Steven Kotler taught the snowboarding course Fisher took, which included individuals as outdated as 68. Kotler, himself 53, really helpful that older athletes take a gradual, big-picture method, relatively than leap instantly into the toughest actions.

“They get hurt by trying to take on too big of a challenge,” mentioned Kotler, whose forthcoming ebook, “Gnar Country: Growing Old, Staying Rad,” chronicles his expertise pushing his physique to carry out daredevilry on skis. “Start one step below where you think you are.”

With correct coaching and common exercise, it’s potential to retain bone density into one’s 80s and muscle mass into one’s 70s, mentioned Vonda Wright, an orthopedic surgeon in Lake Nona, Fla., and writer of the ebook “Fitness After 40.” But older individuals do want to coach in another way, she mentioned: “Lift heavier weights, with fewer reps. Eat protein, because we don’t want to eat our muscles.”

Many endurance athletes say their efficiency improved as they aged. Whereas some sports activities, like tennis, require brute energy to compete on the highest ranges, actions akin to distance working or distance swimming require a stage of maturity that youthful individuals don’t at all times have, mentioned ultraendurance swimmer Diana Nyad, 73.

Nyad dreamed in her youth of swimming from Cuba to Florida, what she calls the “Everest of all of the Earth’s ocean swims,” 110 miles rife with dangers from sharks, toxic jellyfish and stiff currents. No one had achieved it with out a shark cage, and Nyad herself failed 4 occasions. After a three-decade break, she was impressed to strive once more after her mom died, at 82, when Nyad was in her late 50s.

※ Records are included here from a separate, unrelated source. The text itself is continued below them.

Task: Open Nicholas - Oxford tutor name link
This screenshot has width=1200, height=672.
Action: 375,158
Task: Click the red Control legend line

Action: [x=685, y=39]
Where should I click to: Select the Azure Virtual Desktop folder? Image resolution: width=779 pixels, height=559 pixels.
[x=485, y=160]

“I thought … is it possible that, even as good shape that I’m in, that I’m only going to live some 20 more years?” she mentioned. “I made friends with [the late actor] Christopher Reeve … and he had said to me, ‘Are you satisfied with your life? You’re not chasing any big dreams anymore.’ And I just sat around thinking, ‘I’ve become a spectator. I’m not a doer anymore. And there’s that dream out there; it’s still alive. Nobody has swum from Cuba to Florida.’”

In 2013, on her fifth strive, Nyad turned the primary particular person to finish the swim, when she was 64.

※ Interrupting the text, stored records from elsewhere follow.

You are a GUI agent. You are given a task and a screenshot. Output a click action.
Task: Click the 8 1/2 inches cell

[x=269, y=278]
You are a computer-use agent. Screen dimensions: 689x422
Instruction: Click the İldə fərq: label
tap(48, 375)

Diana Nyad finishes swim from Cuba to Florida on fifth strive

“I was better at 64 than at 28,” she mentioned. As a youthful particular person, “I want to own the record, I want my name to be in lights. It’s not very inspiring; it’s not going to get you that far. Whereas when you’re out there thinking about Stephen Hawking and the majesty of the universe … now you’ve got a much bigger heart … and that leads to being able to summon what’s within in a more inspiring way.”

Older athletes may encourage youthful ones. When Sally Saenger, a 67-year-old surfer in Santa Barbara, Calif., was in her 30s or 40s, different surfers, largely male, used to chop in entrance of her to catch wave. Now that she seems to be older, she mentioned, they maintain again.

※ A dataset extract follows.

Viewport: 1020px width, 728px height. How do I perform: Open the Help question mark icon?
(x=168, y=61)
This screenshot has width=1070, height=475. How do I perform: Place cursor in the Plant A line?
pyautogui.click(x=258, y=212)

It’s (*50*) Saenger mentioned. “I think they appreciate that I’m out there surfing at my age, because there’s not a lot of us out there.”

Jamieson skilled one thing related on her marathon problem, she mentioned.

“People kept saying, ‘You’re so inspiring,’ which I think was their way of saying, ‘Hey, you’re old, but you’re still doing it,’ ” she mentioned.

But Jamieson wasn’t the oldest one to run the seven marathons this yr.

Another participant, Dan Little of Oklahoma, was 80.

“I look at Dan for inspiration,” Jamieson mentioned. “I can see myself doing this in 20 years.”

Story enhancing by Ryan Bacic. Photo enhancing by Mark Miller. Video by Amber Ferguson. Copy enhancing by Paola Ruano. Design by J.C. Reed.